With an official death count of 171, COVID-19 was publicized in January 2020 as a public health threat with fever to cold, dire breathing ability, loss of taste and smell sense in some cases as the main symptoms [1], affecting the respiratory system as well as kidneys and the Liver [2]. The COVID-19 pandemic has claimed a huge number of lives, 6,152,095 deaths of 489,779,062 confirmed cases as of April 2022 reported to the World Health Organization globally.
To limit the further escalation of COVID-19, extreme measures had to be taken; such as local lockdowns, nationwide lockdowns, social distancing (standing 6ft apart), mask mandates, and hand hygiene have been implemented as primary Covid counter stratagems [3]. Several studies were done to evaluate the efficacy of facemasks in the fight against COVID-19. In Beijing ménages, a study investigated the depletion of secondary spread of SARS-CoV-2 by facemask employment [4]. It descried that face masks were 79% helpful in fending off transmission if used by all ménage members before the occurrence of symptoms though the study did not investigate the sorts of masks. Leffler et al. [5] investigated the correlation between facemask use and the diffusion of SARS-CoV-2 using a multiple regression approach. Their study noticed that SARS-CoV-2 diffusion was multiple times higher in countries a facemask decree had not been put in place equivalent results were noticed in other studies in some countries [6].
Be it well noted that facemask usage as a pandemic prevention tool is not a 20th or 21st-century invention. Wu Lien Teh recognized the cloth mask, which he designed immensely used in 20th-century all over the world as the chief mean of personal protection [7]. Although Wu designed it, he stated that the airborne diffusion of plague was notorious in the 13th century.

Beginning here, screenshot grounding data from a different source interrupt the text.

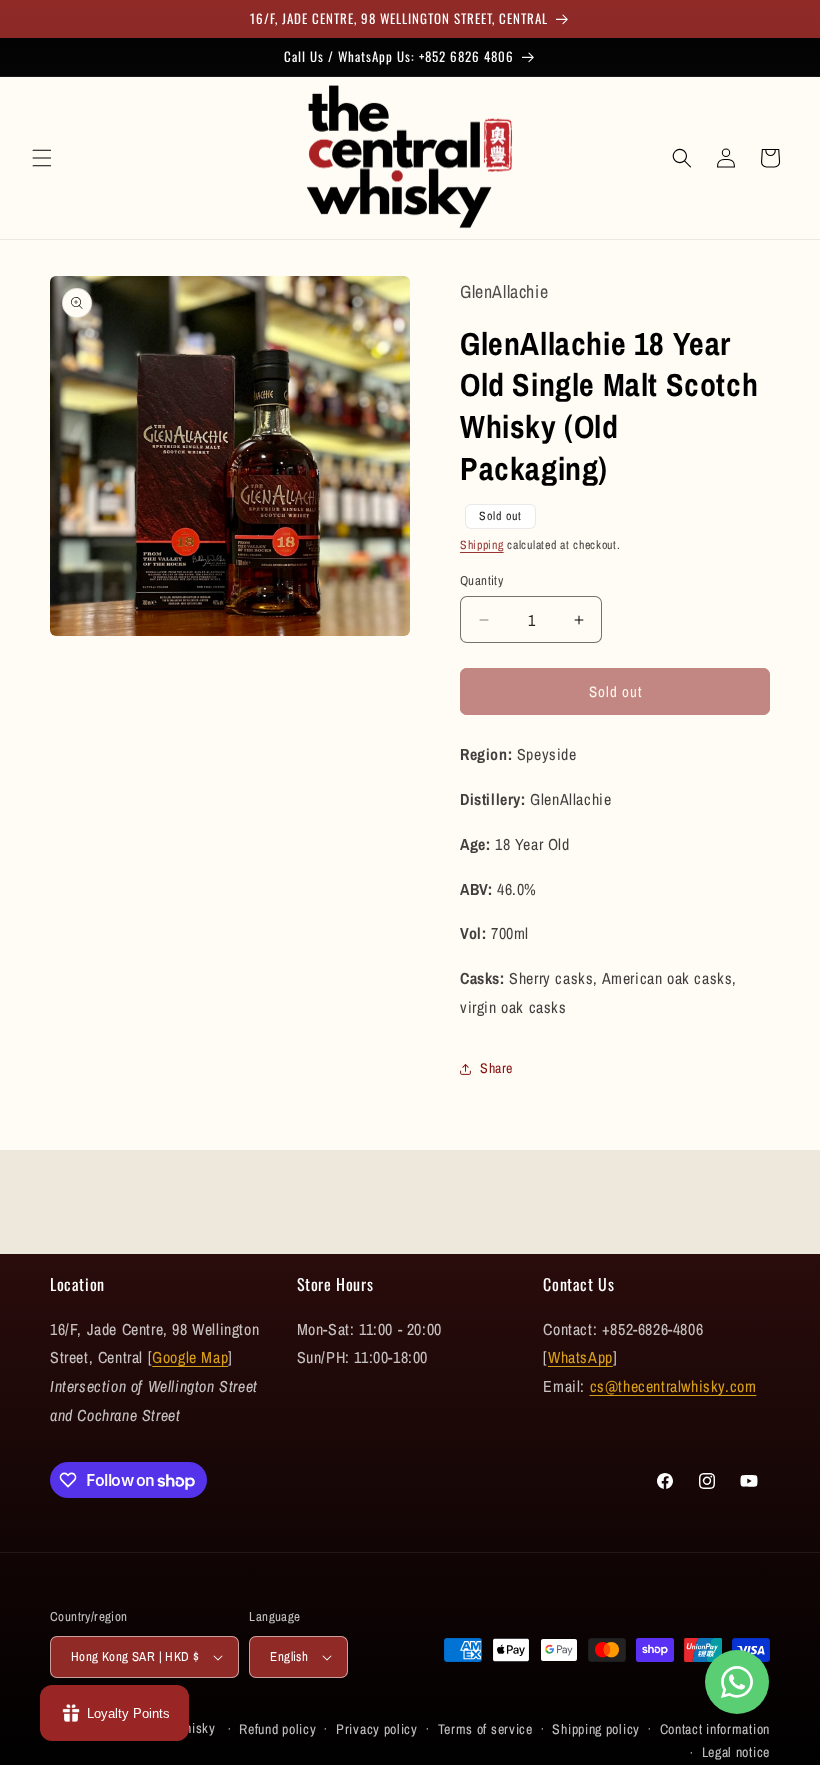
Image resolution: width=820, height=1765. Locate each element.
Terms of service (485, 1729)
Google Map (190, 1357)
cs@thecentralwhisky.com (673, 1386)
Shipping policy (596, 1729)
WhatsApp (580, 1357)
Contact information (715, 1729)
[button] (42, 158)
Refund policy (277, 1729)
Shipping (482, 545)
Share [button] (496, 1068)
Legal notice (736, 1752)
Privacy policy (377, 1729)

A century later, face coverings started being employed for airborne disease protection [8].
All the above and more studies supported putting in place social distancing and face mask mandates. Researchers and developers have hopped on the opportunity to create systems to assist the compliance of the set rules during the fight against COVID-19.
Using a Deep CNN model created from a convolutional neural network (CNN) structure with a slight kernel value and two fronts that operate in a variety of scene settings with no prior familiarity, Jarraya et al. [9] proposed a crowd monitoring system for social distancing in public places of high and low concentrations. Sonn et al. [10] illustrated the role of intelligent cities in countering the coronavirus diffusion in South Korea. Hastening the city’s communication survey together with patient displacement, transaction history, cell phone use, and locating by a time-space cartographer. Rahman et al. [11] designed a model based on CNN, capable of detecting an unmasked individual with a 98% accuracy and informing law enforcement to deter the diffusion of COVID-19.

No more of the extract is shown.